Monday, August 29, 2011

when the soles meet the sidewalk

[Two of the little ones at the blind school.
If you want to learn about love and joy, hang out with these kids.]

I went running tonight for the first time in months. Sheeew, that was some rough goin'. There were points where my body just did not want to move forward.

In response to a disheartened email, a wise friend once wrote that when he gets tired on long runs, it's usually just a matter of looking around him--of noticing the beauty of the things he's passing. "I notice the sore spots and the pinging spots and then I shake out my arms and keep running. I've always made it home."

We go through a lot of crap here on this earth, at least in my friend group we do. We lose people we love, we get our hearts busted, we lose jobs, or can't find them in the first place. Our parents are alcoholics, divorced, indifferent, or in loveless marriages. Our siblings can't get it together and, unfortunately, neither can we. We're insecure about our bodies, our intelligence, our future, and our faith. We can't find God in churches, in our parents religion, or in ourselves, so we read books and we discuss and we sift and we sort, until we land somewhere close to Him--we hope.
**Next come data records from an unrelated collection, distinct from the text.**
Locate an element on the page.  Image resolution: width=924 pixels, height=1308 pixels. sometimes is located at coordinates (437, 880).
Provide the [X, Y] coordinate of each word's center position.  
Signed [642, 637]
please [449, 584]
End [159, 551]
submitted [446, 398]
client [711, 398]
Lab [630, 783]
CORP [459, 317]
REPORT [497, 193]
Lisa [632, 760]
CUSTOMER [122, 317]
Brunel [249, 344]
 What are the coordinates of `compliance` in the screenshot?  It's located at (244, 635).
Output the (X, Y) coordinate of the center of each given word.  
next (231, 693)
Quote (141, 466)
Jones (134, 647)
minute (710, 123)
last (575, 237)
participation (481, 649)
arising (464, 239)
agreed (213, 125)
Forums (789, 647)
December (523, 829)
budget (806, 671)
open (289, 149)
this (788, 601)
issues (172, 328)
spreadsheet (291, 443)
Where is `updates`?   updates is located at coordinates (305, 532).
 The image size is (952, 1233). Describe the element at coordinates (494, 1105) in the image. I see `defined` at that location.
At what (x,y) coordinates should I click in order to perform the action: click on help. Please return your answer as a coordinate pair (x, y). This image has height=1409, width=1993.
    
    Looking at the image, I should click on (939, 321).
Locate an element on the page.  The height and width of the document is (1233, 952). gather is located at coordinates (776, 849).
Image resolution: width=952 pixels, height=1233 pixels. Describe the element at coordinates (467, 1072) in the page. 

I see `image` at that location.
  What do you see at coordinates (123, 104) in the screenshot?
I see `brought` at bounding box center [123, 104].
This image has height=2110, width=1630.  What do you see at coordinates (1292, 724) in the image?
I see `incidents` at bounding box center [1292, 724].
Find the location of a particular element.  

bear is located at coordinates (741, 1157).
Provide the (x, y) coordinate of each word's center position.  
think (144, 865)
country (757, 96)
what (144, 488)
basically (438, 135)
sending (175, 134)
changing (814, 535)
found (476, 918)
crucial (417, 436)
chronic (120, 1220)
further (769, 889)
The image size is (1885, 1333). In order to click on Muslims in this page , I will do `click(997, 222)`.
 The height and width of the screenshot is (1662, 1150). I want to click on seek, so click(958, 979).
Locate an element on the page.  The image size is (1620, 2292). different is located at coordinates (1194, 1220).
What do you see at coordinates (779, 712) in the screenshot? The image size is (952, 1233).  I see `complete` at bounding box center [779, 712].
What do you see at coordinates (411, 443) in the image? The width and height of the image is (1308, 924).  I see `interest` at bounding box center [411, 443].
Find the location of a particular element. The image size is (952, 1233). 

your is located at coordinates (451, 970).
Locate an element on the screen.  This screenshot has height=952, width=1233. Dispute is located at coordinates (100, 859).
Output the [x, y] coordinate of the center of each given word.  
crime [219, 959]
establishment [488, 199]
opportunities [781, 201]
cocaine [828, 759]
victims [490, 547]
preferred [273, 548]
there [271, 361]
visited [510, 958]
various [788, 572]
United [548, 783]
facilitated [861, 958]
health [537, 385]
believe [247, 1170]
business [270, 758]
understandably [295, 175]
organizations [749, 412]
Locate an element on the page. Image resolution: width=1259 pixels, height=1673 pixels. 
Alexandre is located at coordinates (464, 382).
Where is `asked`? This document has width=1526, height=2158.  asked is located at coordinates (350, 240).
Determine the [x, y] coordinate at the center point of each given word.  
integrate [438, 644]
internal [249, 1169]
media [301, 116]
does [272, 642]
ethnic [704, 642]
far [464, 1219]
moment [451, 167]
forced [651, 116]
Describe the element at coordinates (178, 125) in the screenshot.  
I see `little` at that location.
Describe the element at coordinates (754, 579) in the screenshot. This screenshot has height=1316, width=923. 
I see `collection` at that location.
Tonight on my run I saw pink and orange clouds, a child picking flowers with his grandma, and the cutest little asian boy trying to hit a tennis ball like his daddy. I thought about my dear friends who listen to all my junk, and continue to ask about it because they know I'm a verbal processor. I thought about my parents and how they never get off the phone without telling me they love me--sometimes two or three times. And suddenly I was so grateful--in the midst of my lungs heaving and my legs aching--I was grateful for the ability to run at all.